Greatness has a price, though. For some fans, it was the four-figure ticket. Jordan's touching sentiment on his change of uniform numbers--he didn't want to wear his old 23 if his late father couldn't see it--was somewhat diminished by the fact that even as he played his first game, the Champion sportswear company was turning out Jordan 45 jerseys. Sometimes with Jordan, you don't know where the reality ends and the commercial begins. Asked what playing minor-league baseball did for him, he said, "It helped me realize what was important to me. It was like going to my guru." The reference, of course, was to the Gatorade ad in which a guru advises him, "Life is a sport. Drink it up." At $1 for a 12-oz. bottle in Plainfield, Indiana.

Actually, the guru is wrong. Sport is a parquet floor, with crossing patterns of excellence and exploitation. Tyson's story is perhaps the best example of that. When legendary boxing maestro Cus D'Amato discovered Tyson in an upstate New York reformatory, he was a bad kid from Brooklyn. D'Amato didn't exactly turn him into a saint, but he did channel Tyson's aggression into boxing. D'Amato died in 1985, but Tyson continued to improve as a fighter and as a human being. After he knocked out Pinklon Thomas in their 1987 championship fight, Tyson went over to his opponent to see if he was okay. Then he hugged trainer Kevin Rooney and manager Jimmy Jacobs. When Don King came over to hug him, Tyson wanted nothing to do with him.

But that was then. In 1988 Tyson's life spun out of control. There was the marriage to Robin Givens, the death of Jacobs, a pact with King, a car crash, the firing of Rooney. By the time Tyson fought 42-to-1 underdog Buster Douglas in February of 1990, he was out of shape, and Douglas KO'd him in the 10th round.

Then came the fateful Miss Black America pageant in Indianapolis in July '91. That is where and when Tyson terrorized and raped a star-struck contestant named Desiree Washington.
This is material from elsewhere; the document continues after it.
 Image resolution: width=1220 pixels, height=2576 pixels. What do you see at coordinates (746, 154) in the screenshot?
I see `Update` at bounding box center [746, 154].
On March 26, 1992, he began serving his six-year sentence. When King was recently asked if Tyson had any money left from the millions in purses he earned, the promoter replied, "Farmers can't count on last year's crops."

Tyson couldn't fight in prison, but that hasn't prevented people from fighting over him. In the week before Tyson's release, both King's people and the Muslims claimed that he would follow them. Playing off the famous plea--"No mas, no mas''--of Roberto Duran, King aide Mike Marley said, "No mosque, no mosque."

No matter who Tyson hooks up with, there is every expectation that the 28-year-old will once again regain at least one of the many heavyweight titles. "The division is such a joke," says Rooney, "that Tyson could fight tomorrow and win the title. But that's not the question. The question is whether he can be as good as he once was."